Monday, March 15, 2010

Day 73: 3 steps to getting your art out to the world

Maui has a way of sucking out your brain and throwing it into the ocean leaving you to do nothing but stare out to sea without a thought in your head. The locals call it "Polynesian paralysis," and because of it, I had no idea what to write in my blog until I met Jason at the airport bar.

Jason is a musician. He is "this close" to finishing his first hip hop album. After our shared beers lifted our spirits prior to our separate lift offs, we started talking about being an artist in the world. A topic, dear Reader, you know is very near and dear to my heart. Here is what we came up with...

The 3 step process to getting your art out to the world.
  1. Rejection letters.

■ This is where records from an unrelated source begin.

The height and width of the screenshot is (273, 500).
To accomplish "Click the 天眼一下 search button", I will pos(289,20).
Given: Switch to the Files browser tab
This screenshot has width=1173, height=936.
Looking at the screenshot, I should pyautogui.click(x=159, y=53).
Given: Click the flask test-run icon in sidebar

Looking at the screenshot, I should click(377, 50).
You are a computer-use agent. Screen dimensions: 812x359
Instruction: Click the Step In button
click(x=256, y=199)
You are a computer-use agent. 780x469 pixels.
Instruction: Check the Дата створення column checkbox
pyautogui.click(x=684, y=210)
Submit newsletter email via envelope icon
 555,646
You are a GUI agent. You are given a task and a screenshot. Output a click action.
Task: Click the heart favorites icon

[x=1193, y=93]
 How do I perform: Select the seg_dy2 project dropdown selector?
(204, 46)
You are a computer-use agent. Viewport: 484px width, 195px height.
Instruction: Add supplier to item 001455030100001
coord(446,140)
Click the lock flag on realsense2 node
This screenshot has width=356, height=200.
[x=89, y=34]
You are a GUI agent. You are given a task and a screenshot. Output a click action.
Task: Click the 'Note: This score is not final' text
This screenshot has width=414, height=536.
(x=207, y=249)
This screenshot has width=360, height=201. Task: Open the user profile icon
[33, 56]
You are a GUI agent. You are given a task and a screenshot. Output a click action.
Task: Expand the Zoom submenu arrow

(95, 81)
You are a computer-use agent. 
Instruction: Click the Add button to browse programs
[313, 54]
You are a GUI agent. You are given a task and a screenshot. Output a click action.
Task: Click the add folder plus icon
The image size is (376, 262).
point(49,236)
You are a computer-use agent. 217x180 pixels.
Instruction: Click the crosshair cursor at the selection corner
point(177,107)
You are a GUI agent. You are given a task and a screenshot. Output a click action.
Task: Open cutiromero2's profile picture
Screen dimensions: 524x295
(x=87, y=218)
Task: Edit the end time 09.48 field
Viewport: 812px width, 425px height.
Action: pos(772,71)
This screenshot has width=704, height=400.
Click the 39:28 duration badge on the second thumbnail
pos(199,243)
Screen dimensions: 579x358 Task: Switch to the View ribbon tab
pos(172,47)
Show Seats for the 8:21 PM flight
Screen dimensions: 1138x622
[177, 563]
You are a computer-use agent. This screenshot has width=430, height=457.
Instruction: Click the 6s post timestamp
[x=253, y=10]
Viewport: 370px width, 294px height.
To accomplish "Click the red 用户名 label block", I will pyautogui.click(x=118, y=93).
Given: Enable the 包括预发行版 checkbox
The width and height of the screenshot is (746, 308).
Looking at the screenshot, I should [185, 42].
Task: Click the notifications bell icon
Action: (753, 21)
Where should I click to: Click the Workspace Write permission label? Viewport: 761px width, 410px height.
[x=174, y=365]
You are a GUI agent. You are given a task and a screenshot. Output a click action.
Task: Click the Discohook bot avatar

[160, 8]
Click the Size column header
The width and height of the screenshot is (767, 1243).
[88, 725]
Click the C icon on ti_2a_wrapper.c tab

Learn to love them. When I got rejection letters for my books, I celebrated. I felt like a real writer. A true artist. I was putting my art out there to publishers and the rejection letters were a reflection of this. I did not see them as a reflection of my ability or talent as an artist. I saw them as both an answer to my query (which was a relief) and a symbol that I had finished a project that I was ready to share with the world (which was also a relief).
  2. Stalk the places where you want your art to be. I wanted my books to get into Barnes & Noble in the USA and Indigo in Canada. If a publisher couldn't get a book into these two national stores, I didn't want that publisher. I was in it to win it. Go to the bookstores, music stores, art galleries, etc. where you want your art to be. Then find out who puts the art you like there and contact them. 
  3. Love the word "yet." Jason had said to me, "I make money so I can make art. I don't make art so I can make money." I ended his sentence with "yet." You don't make art so you can make money yet. Yet is the second most important word in the English language, second only to Yes. There is a reason they are so closely worded. "Yes I am a writer. I haven't been published yet." Yes is the intention. Yet is the hope and fire that keeps the intention alive. "I haven't had a record company pick up my record" is not nearly as powerful as "I haven't had a record company pick up my record yet." Yet cancels out the inner critic who wants to give up and watch reruns of The Simpsons instead of getting back to turning the Yet into a Yes. "Yes, I have a record company who picked up my record." I find it curious that the Yes goes at the beginning of the sentence while the Yet goes at the end. As if the Yet has to crawl its way up to the top of the sentence through work and perseverance before it can be transformed into a Yes. 
After establishing that we were both the most brilliant artists alive for coming up with this 3-step process, Jason and I finished our beers and head off to our separate flights. He to his hip hop album. Me to my books.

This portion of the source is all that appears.